Techno-optimism is more accurately described as “human pessimism” when it assumes that the quality of our character is easily reducible to code. We can acknowledge AI as a technical achievement without mistaking its narrow abilities for the richer qualities we treasure in each other.

[–] BlueMonday1984@awful.systems 11 points 2 months ago (3 children)
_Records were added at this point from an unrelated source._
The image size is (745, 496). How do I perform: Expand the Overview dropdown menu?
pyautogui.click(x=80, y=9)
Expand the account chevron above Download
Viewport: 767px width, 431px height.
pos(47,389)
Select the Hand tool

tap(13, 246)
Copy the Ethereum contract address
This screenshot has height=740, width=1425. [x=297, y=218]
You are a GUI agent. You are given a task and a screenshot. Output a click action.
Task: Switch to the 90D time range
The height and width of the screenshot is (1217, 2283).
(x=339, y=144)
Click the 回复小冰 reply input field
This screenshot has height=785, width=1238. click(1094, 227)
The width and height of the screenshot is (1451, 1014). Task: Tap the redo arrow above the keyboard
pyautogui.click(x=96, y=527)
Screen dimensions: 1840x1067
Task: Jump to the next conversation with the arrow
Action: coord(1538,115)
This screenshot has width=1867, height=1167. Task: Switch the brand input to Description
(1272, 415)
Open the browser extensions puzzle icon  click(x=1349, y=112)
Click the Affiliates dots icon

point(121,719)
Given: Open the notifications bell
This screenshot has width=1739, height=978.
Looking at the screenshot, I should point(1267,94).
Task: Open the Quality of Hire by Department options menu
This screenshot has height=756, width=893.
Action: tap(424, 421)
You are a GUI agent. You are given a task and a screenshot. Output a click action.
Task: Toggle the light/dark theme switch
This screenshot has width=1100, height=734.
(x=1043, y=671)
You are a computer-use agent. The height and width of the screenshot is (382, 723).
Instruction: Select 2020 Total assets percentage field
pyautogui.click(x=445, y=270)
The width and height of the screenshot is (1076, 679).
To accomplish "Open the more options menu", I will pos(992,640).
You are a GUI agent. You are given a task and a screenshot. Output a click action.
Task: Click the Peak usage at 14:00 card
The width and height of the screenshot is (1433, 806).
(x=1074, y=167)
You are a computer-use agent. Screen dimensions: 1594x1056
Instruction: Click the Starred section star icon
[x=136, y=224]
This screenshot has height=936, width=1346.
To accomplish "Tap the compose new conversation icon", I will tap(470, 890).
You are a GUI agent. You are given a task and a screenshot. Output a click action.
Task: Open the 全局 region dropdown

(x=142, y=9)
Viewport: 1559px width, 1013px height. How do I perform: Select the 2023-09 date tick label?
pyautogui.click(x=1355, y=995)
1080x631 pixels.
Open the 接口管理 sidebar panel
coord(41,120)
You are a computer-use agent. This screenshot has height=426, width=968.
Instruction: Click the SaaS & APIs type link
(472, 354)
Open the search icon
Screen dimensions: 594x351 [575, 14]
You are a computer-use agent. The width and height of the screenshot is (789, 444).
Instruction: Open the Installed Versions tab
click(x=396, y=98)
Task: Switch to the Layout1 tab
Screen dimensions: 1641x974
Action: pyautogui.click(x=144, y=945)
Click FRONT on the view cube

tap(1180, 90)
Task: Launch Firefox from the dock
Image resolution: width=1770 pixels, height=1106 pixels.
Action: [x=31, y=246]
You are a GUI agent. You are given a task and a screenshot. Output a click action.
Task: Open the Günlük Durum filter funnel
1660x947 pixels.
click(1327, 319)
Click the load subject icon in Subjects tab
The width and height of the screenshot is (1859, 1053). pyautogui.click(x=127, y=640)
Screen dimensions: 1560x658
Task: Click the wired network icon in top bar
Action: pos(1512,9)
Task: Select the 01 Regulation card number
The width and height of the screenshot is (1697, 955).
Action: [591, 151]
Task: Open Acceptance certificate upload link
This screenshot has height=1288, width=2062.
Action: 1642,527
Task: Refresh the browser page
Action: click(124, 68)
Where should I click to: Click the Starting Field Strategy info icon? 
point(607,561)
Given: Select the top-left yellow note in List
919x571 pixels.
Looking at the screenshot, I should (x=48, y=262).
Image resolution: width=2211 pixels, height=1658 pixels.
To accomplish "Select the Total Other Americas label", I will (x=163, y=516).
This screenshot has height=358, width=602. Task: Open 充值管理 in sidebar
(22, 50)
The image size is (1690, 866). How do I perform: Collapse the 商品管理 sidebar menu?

New piece from Baldur Bjarnason: AI and Esoteric Fascism, which focuses heavily on our very good friends and their link to AI as a whole. Ending quote's pretty solid, so I'm dropping it here:

I believe that the current “AI” bubble is an outright Neo-Nazi project that cannot be separated from the thugs and fascists that seem to be taking over the US and indivisible from the 21st century iteration of Esoteric Neo-Nazi mysticism that is the TESCREAL bundle of ideologies.

If that is true, then there is simply no scope for fair or ethical use of these systems.

Anyways, here's my personal sidenote:

As I've mentioned a bajillion times before, I've predicted this AI bubble would kill AI as a concept, as its myriad harms and failures indelibly associate AI with glue pizzas, artists getting screwed, and other such awful things. After reading through this, its clear I've failed to take into account the political elements of this bubble, and how it'd affect things.

My main prediction hasn't changed - I still expect AI as a concept to die once this bubble bursts - but I suspect that AI as a concept will be treated as an inherently fascist concept, and any attempts to revive it will face active ridicule, if not outright hostility.